Genomic sampling covers the duration of the outbreak.

The first mumps case in Washington was reported on October 30, 2016, and case counts peaked in the winter of 2017. Here we show recorded numbers of confirmed and probable cases by epidemiologic (epi) week. Blue dots above the epidemiologic curve represent the number of Washington genome sequences sampled from viruses collected during that epi week.

Figure 1—source data 1

Washington State mumps case counts in 2016–2017.

https://cdn.elifesciences.org/articles/66448/elife-66448-fig1-data1-v3.txt
Figure 1—source data 2

Metadata for sequences generated in this manuscript with collection dates.

https://cdn.elifesciences.org/articles/66448/elife-66448-fig1-data2-v3.txt
Figure 2 with 5 supplements
North American mumps outbreaks are related.

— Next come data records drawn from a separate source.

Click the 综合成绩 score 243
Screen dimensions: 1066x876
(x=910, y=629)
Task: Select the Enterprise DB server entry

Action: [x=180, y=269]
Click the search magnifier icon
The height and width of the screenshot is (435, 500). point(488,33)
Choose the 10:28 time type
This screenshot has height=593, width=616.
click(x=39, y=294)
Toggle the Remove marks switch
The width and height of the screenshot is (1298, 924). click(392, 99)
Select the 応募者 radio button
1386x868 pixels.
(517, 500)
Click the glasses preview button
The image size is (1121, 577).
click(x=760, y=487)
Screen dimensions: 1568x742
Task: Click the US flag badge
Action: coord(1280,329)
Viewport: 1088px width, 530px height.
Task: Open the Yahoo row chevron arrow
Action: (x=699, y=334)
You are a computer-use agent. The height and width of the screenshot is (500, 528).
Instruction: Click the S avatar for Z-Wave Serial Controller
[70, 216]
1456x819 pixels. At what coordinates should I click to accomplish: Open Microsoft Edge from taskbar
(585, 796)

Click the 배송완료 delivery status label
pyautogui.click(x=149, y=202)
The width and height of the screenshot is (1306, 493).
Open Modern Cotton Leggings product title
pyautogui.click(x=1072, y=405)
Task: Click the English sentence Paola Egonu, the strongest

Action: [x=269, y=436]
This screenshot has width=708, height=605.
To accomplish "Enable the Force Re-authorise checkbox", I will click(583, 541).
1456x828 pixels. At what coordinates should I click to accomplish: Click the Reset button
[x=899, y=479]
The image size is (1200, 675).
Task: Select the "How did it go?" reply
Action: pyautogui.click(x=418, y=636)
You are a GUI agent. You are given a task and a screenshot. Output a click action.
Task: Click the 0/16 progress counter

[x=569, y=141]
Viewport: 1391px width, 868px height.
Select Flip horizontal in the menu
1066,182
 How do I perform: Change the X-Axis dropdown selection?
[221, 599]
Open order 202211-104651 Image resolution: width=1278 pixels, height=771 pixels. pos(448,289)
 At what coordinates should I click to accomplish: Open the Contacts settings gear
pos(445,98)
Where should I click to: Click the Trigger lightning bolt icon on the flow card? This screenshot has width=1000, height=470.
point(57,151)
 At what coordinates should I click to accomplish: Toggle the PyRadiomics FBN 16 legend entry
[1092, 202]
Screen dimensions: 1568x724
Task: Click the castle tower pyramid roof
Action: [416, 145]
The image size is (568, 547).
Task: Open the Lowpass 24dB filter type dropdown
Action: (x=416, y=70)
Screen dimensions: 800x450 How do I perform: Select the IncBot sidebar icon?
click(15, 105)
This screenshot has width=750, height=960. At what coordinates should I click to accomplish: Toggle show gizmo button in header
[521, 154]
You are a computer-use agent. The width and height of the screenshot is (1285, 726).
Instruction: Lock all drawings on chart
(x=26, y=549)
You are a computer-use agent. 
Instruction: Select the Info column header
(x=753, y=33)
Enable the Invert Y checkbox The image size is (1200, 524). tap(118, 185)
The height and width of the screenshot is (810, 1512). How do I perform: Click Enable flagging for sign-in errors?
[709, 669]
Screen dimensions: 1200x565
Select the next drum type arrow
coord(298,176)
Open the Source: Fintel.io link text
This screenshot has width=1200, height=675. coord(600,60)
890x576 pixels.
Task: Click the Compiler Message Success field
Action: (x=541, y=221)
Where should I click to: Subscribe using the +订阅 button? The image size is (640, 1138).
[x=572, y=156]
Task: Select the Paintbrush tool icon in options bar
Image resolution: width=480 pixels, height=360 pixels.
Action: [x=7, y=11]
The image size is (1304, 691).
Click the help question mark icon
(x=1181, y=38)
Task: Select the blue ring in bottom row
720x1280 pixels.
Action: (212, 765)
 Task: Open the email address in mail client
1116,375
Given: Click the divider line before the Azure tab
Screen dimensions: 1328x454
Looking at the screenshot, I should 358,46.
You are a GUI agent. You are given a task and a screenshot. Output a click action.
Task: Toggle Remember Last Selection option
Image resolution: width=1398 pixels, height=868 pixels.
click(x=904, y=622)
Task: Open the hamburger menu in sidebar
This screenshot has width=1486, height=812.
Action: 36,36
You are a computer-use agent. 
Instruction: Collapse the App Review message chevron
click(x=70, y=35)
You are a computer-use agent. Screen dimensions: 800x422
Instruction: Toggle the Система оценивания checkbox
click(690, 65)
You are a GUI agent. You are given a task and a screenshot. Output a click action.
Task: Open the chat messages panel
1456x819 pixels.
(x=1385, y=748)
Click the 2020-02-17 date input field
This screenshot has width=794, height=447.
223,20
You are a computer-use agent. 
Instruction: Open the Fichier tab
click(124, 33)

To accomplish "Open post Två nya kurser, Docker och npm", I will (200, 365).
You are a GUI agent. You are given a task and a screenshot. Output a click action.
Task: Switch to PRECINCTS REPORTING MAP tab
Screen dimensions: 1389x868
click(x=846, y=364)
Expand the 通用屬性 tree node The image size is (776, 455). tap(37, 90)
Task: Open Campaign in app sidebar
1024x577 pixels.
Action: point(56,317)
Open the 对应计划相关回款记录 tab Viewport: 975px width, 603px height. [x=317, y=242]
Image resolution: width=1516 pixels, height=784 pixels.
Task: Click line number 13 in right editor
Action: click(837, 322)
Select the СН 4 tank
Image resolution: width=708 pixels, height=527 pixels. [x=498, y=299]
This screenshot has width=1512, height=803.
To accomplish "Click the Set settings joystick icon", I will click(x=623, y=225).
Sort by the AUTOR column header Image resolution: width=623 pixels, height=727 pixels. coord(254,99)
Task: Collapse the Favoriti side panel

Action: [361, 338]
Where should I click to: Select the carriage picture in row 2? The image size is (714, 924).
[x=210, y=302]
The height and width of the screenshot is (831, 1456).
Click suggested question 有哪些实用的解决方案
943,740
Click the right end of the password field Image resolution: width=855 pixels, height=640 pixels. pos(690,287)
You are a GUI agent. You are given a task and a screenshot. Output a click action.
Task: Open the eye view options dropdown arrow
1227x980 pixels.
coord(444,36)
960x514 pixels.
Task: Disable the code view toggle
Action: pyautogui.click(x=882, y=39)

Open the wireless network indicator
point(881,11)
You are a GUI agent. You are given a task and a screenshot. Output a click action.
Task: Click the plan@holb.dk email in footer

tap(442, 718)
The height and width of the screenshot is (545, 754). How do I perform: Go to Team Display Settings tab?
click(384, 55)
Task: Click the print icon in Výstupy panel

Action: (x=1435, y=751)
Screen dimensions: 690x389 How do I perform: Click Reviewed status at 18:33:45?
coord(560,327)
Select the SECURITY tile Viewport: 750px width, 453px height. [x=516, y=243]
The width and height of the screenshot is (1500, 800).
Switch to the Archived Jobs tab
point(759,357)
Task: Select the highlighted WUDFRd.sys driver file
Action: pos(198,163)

We combined all publicly available North American mumps genomes and built a time-resolved phylogeny. We inferred geographic transmission history between each US state and Canadian province using a discrete trait model, but have grouped these locations into regions for plotting purposes. A tree colored by the full geographic transmission history across all 27 locations is shown in Figure 2—figure supplement 2. Here, we display the maximum clade credibility tree, where color represents geographic location. We grouped the US states by geography as follows: non-Washington West include California and Montana; Midwest USA includes North Dakota, Kansas, Missouri, Iowa, Wisconsin, Indiana, Michigan, Ohio, and Illinois; South USA includes North Carolina, Alabama, Virginia, Georgia, Texas, Arkansas, and Louisiana; Northeast USA includes New York, Massachusetts, Pennsylvania, New Hampshire, and New Jersey. Canadian provinces are also grouped by geographic area. The x-axis represents the collection date (for tips), or the inferred time to the most recent common ancestor (for internal nodes). The internal node coloring represents the sum of the posterior probabilities for each inferred geographic division within the most probable region. For example, since we group Manitoba and Ontario into the same Canadian region, if a node was inferred with highest probability to circulate in Manitoba, then the node would be colored red to represent that Canadian region. The opacity of the color then corresponds to the sum of the probabilities that the node circulated in Manitoba or that the node circulated in Ontario. The posterior probability is expressed by the color gradient, where increasingly gray tone represents decreasing certainty of the inferred geographic state. The ancestral state at the root was poorly resolved and is therefore colored mostly gray.

Figure 2—source data 1

XML file to run discrete trait phylogeographic analysis of North American mumps transmission shown in Figure 2, with combined mcc tree and output log files.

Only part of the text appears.